Transmission deficit model: (Burke et al., 1991)
• Idea is that meaning + grammatical info is stored separately from word form (phonological info) so you get activation of the lemma but there is problem with the transmission from lemma to lexeme > getting from one to the other is where the problem is (3 reasons)
1. This may be because the word you are looking for is not one you use often (low frequency)
2. Has the word been used recently before?

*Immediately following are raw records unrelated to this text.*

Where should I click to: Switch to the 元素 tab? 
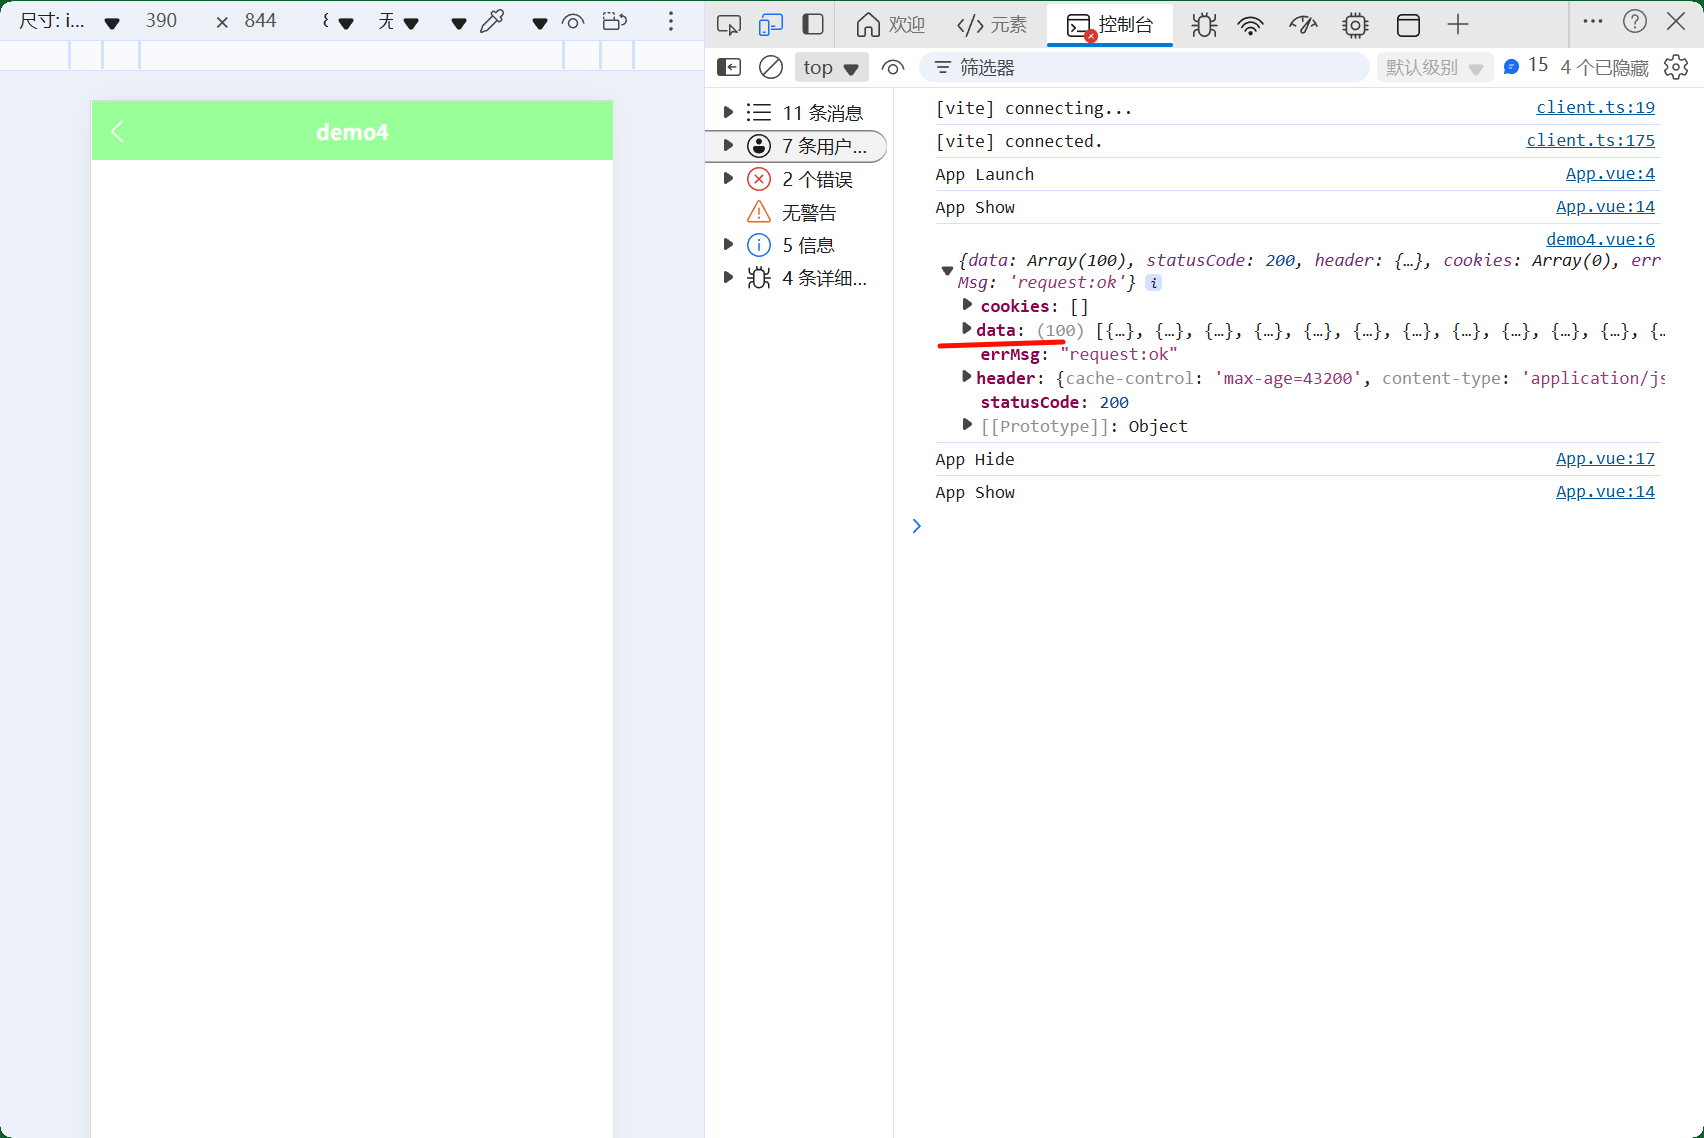coord(990,24)
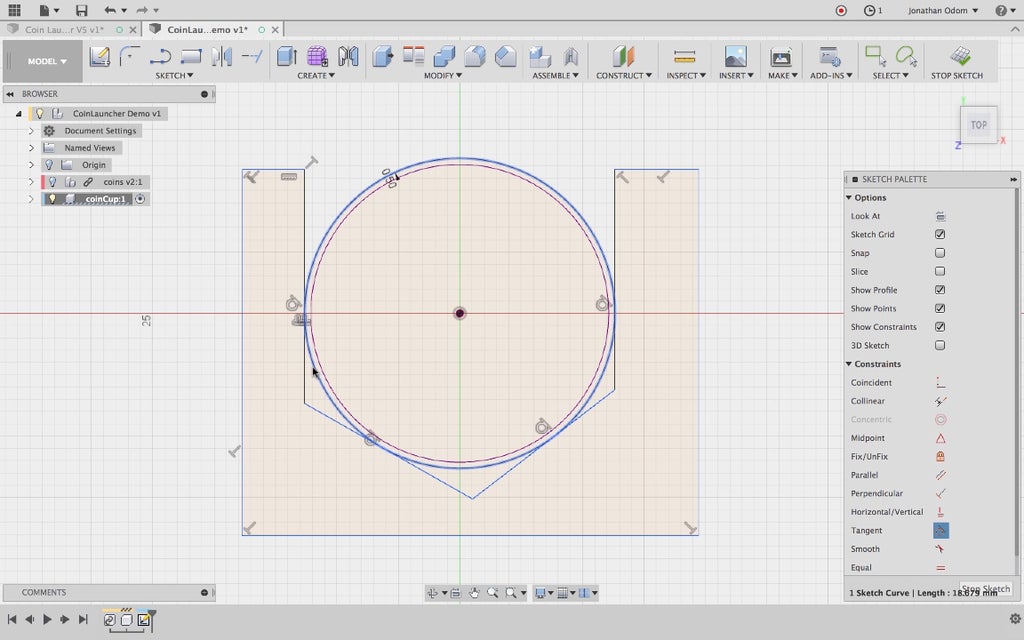Click the Look At icon in palette
This screenshot has height=640, width=1024.
pyautogui.click(x=940, y=216)
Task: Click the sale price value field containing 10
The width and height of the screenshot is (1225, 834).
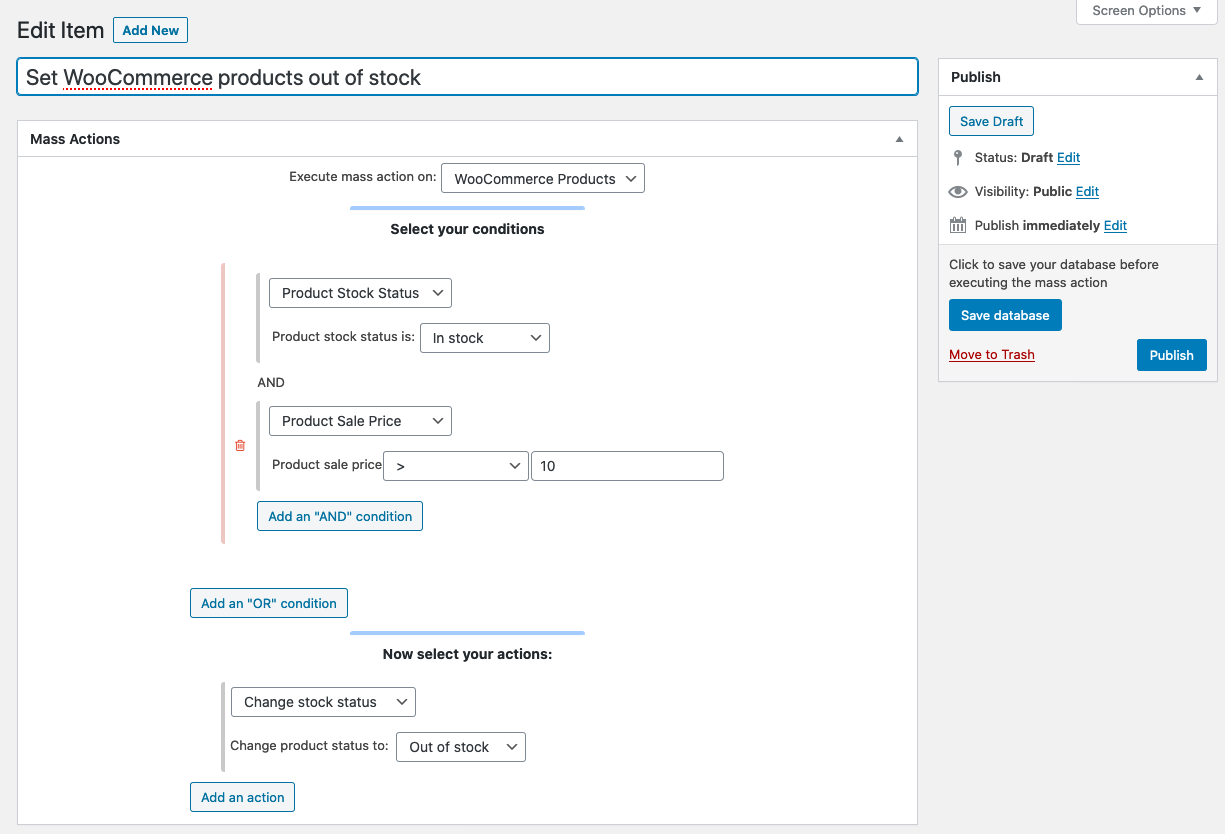Action: coord(627,466)
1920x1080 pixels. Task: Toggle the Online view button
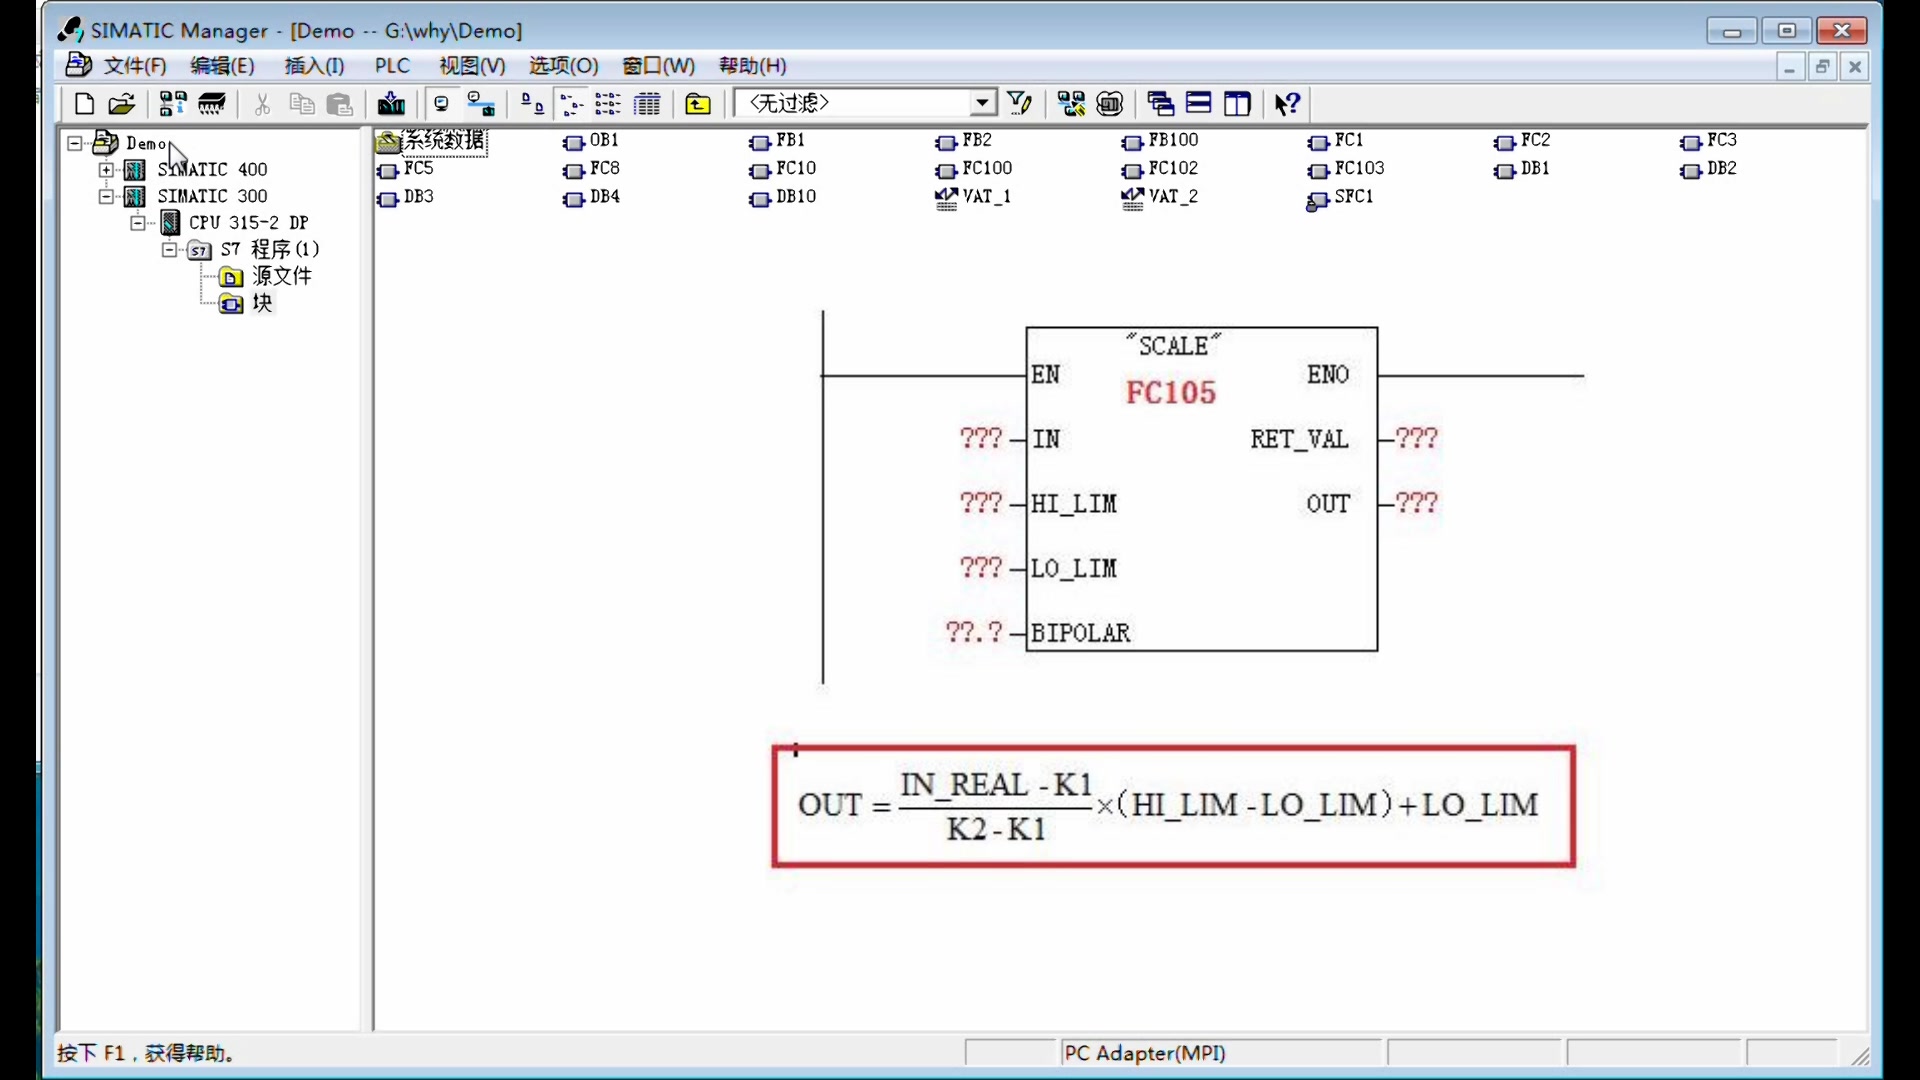[x=481, y=103]
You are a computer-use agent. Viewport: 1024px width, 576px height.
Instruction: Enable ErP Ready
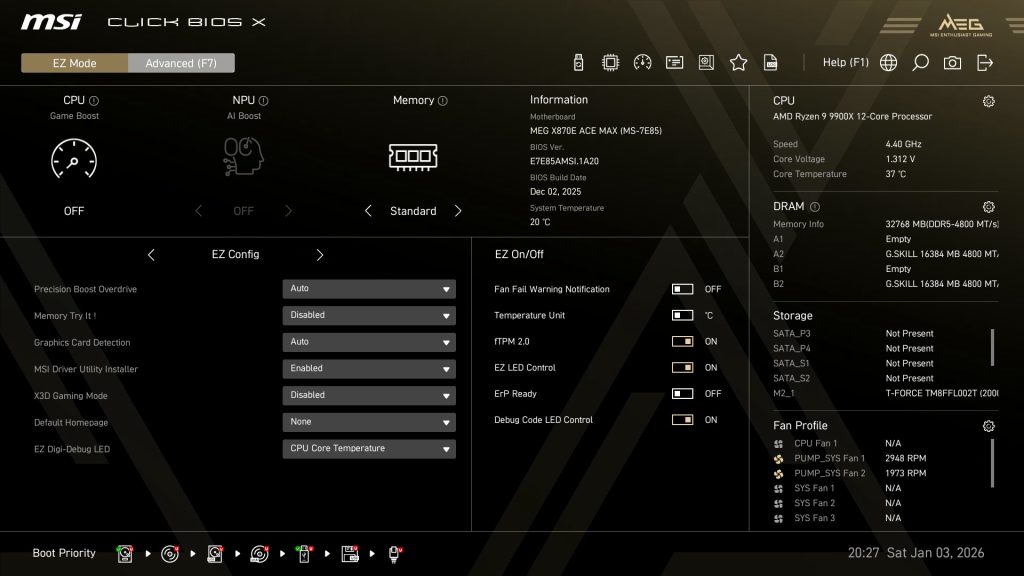pyautogui.click(x=684, y=393)
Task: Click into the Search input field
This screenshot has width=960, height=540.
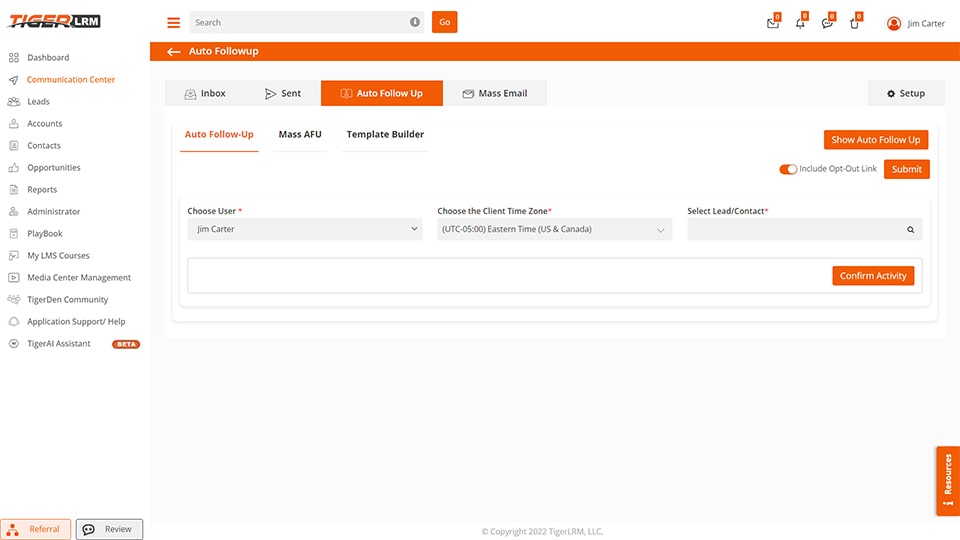Action: pyautogui.click(x=300, y=22)
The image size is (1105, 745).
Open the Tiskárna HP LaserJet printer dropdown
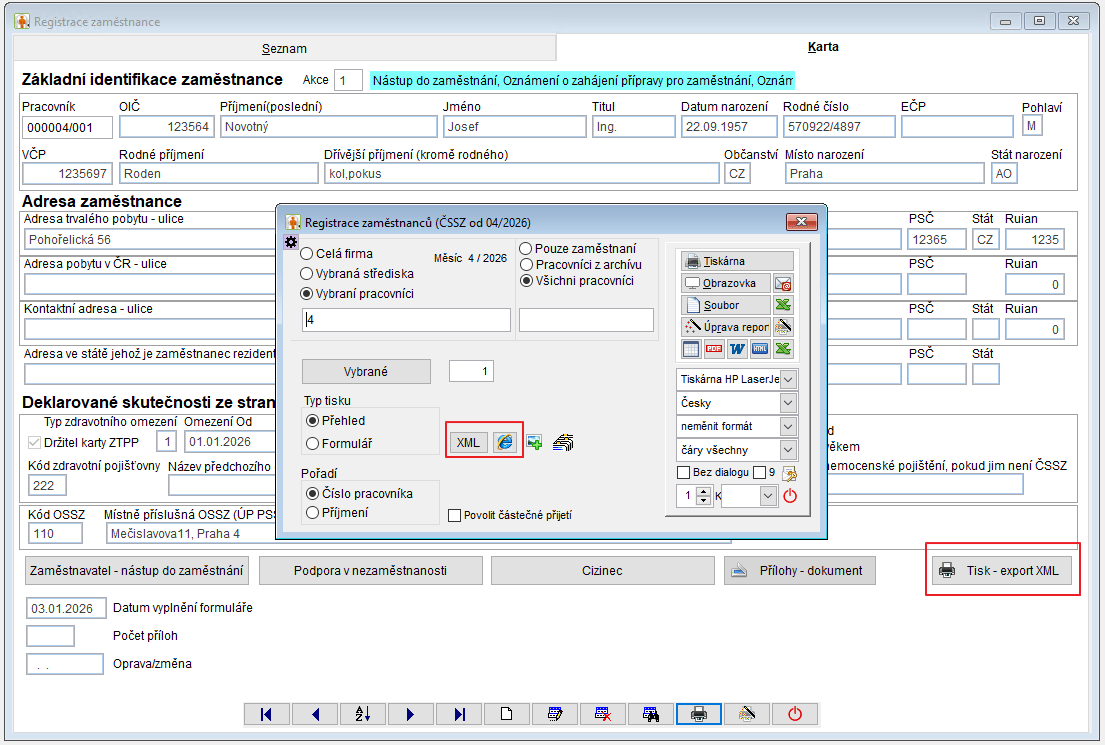[x=788, y=379]
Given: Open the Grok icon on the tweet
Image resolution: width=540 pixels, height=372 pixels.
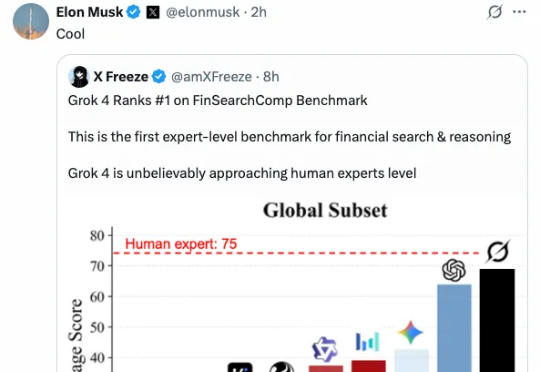Looking at the screenshot, I should [x=495, y=12].
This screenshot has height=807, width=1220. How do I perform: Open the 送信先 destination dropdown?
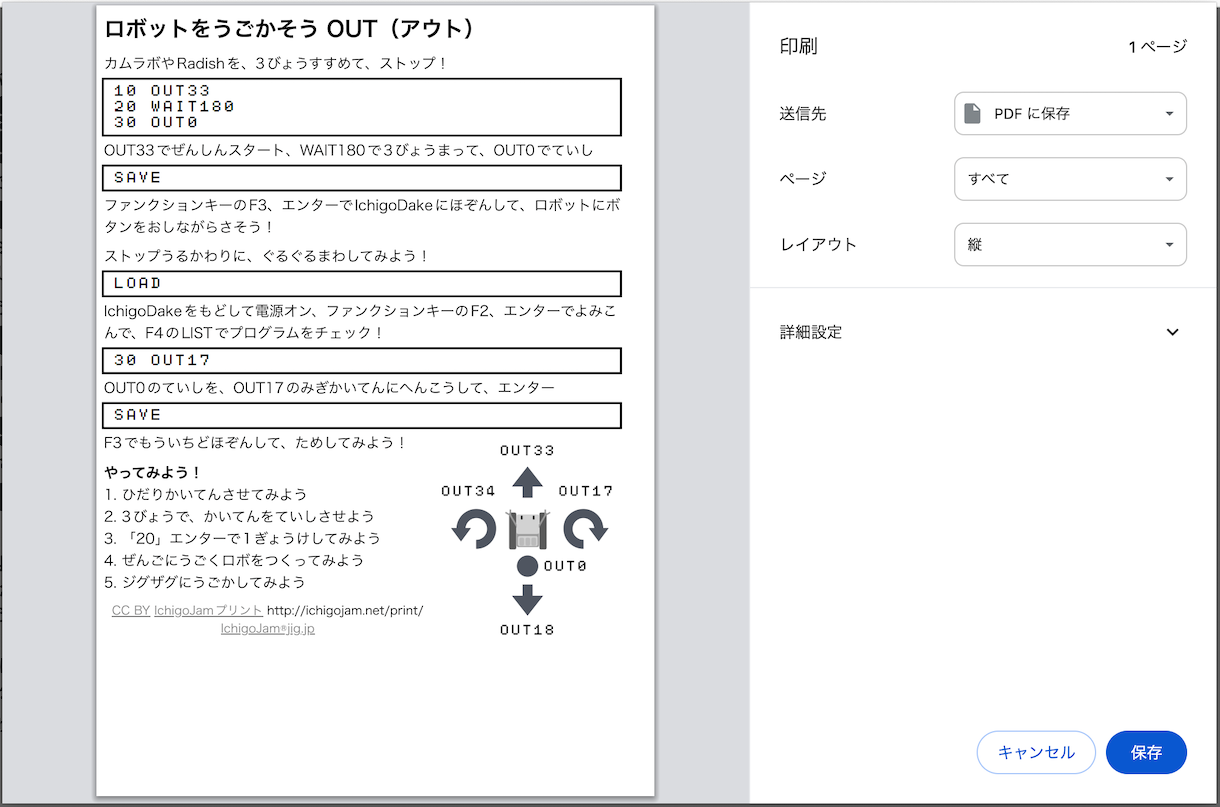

If you used oxymoron a few minutes ago + need it again, it will be easier to do it
- Older people experience more ToT, so ageing may influence transmission

19
Q

Evidence favours the transmission deficit account:

A

If blocking was correct:
• then words with more phonological neighbours or more similar sounding words should result in more ToT’s > but the opposite is true (words with less similar sounding neighbours have more ToT’s) > (Harley & Brown, 1998).
Then if someone was in a ToT, then presenting a phonological neighbour should increase blocking > but this is the opposite so if you need the word oxymoron and I say oxygen, then this acts as a retrieval cue and helps you find the word as opposed to blocking it even more

20
Q

Transmission deficit evidence

A

• Bilingual speakers have more ToT’s > this is because the connection between your lemma and lexeme is weaker than monolinguals as bilingual people use either language less often than a monolingual would use
• Another piece of evidence shows that activation of syntactic properties which are meant to be activated at lemma level according to the model > if this is correct and you activate meaning + grammatical features at lemma level then those grammatical features should be present even when you cannot find the word form itself
○ This is the case, when you are in a ToT and instead try come up with an alternative, it tends to have the same grammatical class or if you were trying to think of a noun and you choose an alternative, it is also a noun
○ When you activate the lemma you know it’s a noun so you are able to choose another noun alternative
• In Italian, there is non-semantic grammatical gender where the gender doesn’t relate to the meaning of word > when Italians are in ToT, they can say what kind of gender the word is (masculine/feminine) > shows you get through lemma but have problems with transmitting this through to lexeme
- Dyslexic children also provide evidence because they usually don’t have issue with meaning but word forms > dyslexic children experience more ToT’s > when tested for meaning there is no issue so there is a problem at the phonological stage or at the transmission between lemma and lexeme stage.